While the math may not be much of an achievement, performing it successfully is an important step towards factoring much larger numbers, with implications for cryptography and cybersecurity.
“What is important is that the concepts used in factoring this small number remain the same when factoring much larger numbers,” says Andrew Cleland, a professor of physics at UCSB.
“We just need to scale up the size of this processor to something much larger. This won’t be easy, but the path forward is clear.”
Factoring very large numbers is central to cybersecurity protocols, such as RSA encryption.
“Anytime you send a secure transmission – like your credit card information – you are relying on security that is based on the fact that it’s really hard to find the prime factors of large numbers,” says former doctoral student Erik Lucero, now at IBM.
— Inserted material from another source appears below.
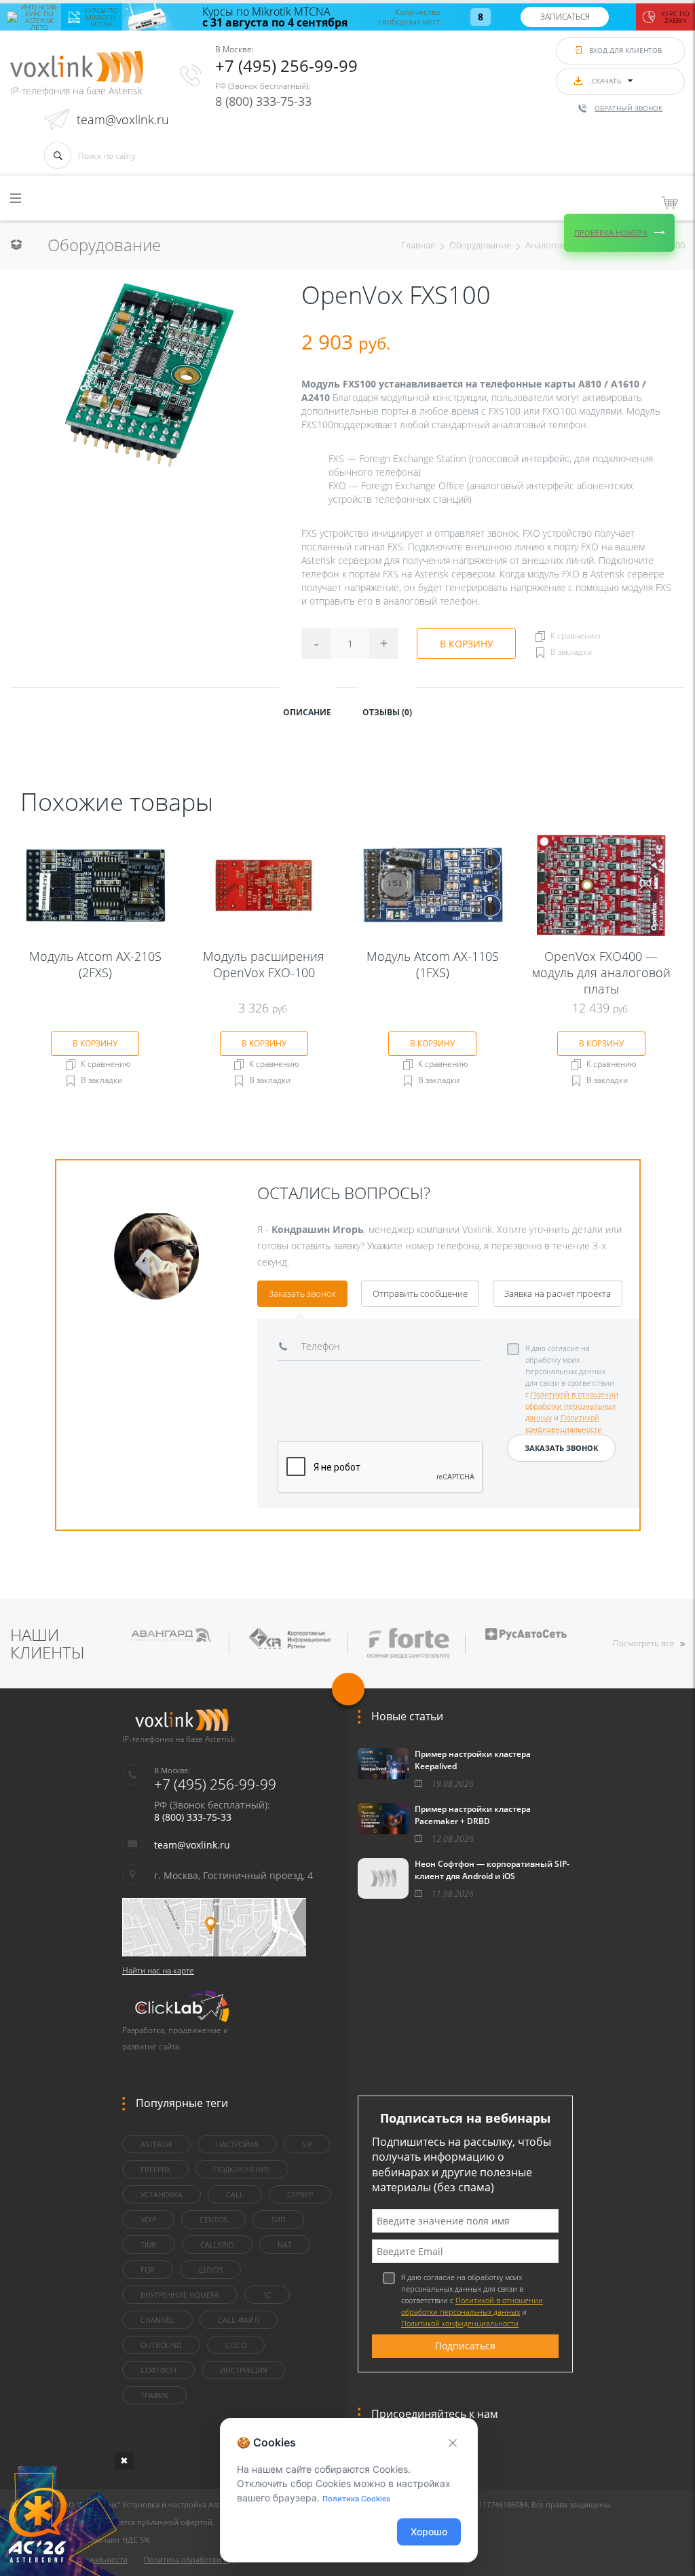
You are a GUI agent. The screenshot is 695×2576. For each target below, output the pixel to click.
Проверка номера (610, 232)
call (235, 2194)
Factoring something like RSA Laboratory’s largest published number – which contains over 600 decimal digits – would take longer than the age of the universe, he says. A quantum computer, though, could reduce this to an hour or so.
“A quantum computer can solve this problem faster than a classical computer by about 15 orders of magnitude,” says Lucero.
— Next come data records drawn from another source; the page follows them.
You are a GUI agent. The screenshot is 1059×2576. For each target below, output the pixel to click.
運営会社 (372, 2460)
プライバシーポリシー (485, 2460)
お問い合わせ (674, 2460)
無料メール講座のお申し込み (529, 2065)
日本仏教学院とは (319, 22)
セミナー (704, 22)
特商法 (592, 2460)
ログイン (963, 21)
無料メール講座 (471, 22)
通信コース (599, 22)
“This has widespread effect. A quantum computer will be a game changer in a lot of ways, and certainly with respect to computer security.”
The team designed and fabricated a quantum processor to map the problem of factoring the number 15 onto a purpose-built superconducting quantum circuit. They chose the number 15 because it’s the smallest composite number that satisfies the conditions appropriate to test Peter Shor’s prime factoring algorithm – it’s a product of two prime numbers, and not even.
The quantum processor was implemented using a quantum circuit composed of four superconducting phase qubits and five microwave resonators.
“After repeating the experiment 150,000 times, we showed that our quantum processor got the right answer just under half the time,” says Lucero. “The best we can expect from Shor’s algorithm is to get the right answer exactly 50 percent of the time, so our results were essentially what we’d expect theoretically.”
The next step, according to Lucero, is to increase the quantum coherence times and go from nine quantum elements to hundreds, then thousands – and even millions.
“Now that we know 15=3×5, we can start thinking about how to factor larger – dare I say – more practical numbers,” he says.